Впереди процессии, кружась и завывая, брели глашатаи. Потом показывался сам патриарх Полиевкт в хрустящей от золота ризе, несущий в одной руке скромный крест, в другой — жемчужную диадему василевсов. Мальчики в белых балахонах, должно быть, олицетворявшие собою кротость и духовную чистоту, семенили за патриархом, послушно воздев к небесам замлевшие рученки. Сзади них в полусотне шагов шли с опущенными головами могучие телохранители Константина в широких перевязях из пятнистых гепардовых шкур.

Приутихшая толпа смотрела на усыпанную цветами колесницу Порфирородного, которую тащили за длинные кожаные лямки избранные военачальники Их имена горожане нашептывали друг другу.

— Справа Афанасий Громоподобный, я узнал его.

— А это кто?

— Который?

— Тот, что выпрямился, смотрит поверх голов.

— Сам доместик Востока Никифор Фока.

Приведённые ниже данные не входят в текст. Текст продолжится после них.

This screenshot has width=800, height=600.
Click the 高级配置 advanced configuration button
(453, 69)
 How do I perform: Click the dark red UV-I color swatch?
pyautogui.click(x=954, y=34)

Грех тебе.

— И еще один из рода Фок, Вукол.

— Смотрите, смотрите! Роман! Боже, я узрел черты Августейшего!..

— Посмотри лучше, как его августейшая красотка пялит бесстыжие свои глаза на воителя Никифора Фоку.

— Осквернительница супружеского ложа.

— Отсохнет язык твой, богохульник!

Горожанин, осмелившийся, перешептываясь с соседом, непочтительно отозваться о василиссе [25] , вероятно, относился к числу тех, кто не мог простить владыке, что он в свое время вопреки воле покойного отца взял в жены дочь простого владельца харчевни с улицы Брадобреев.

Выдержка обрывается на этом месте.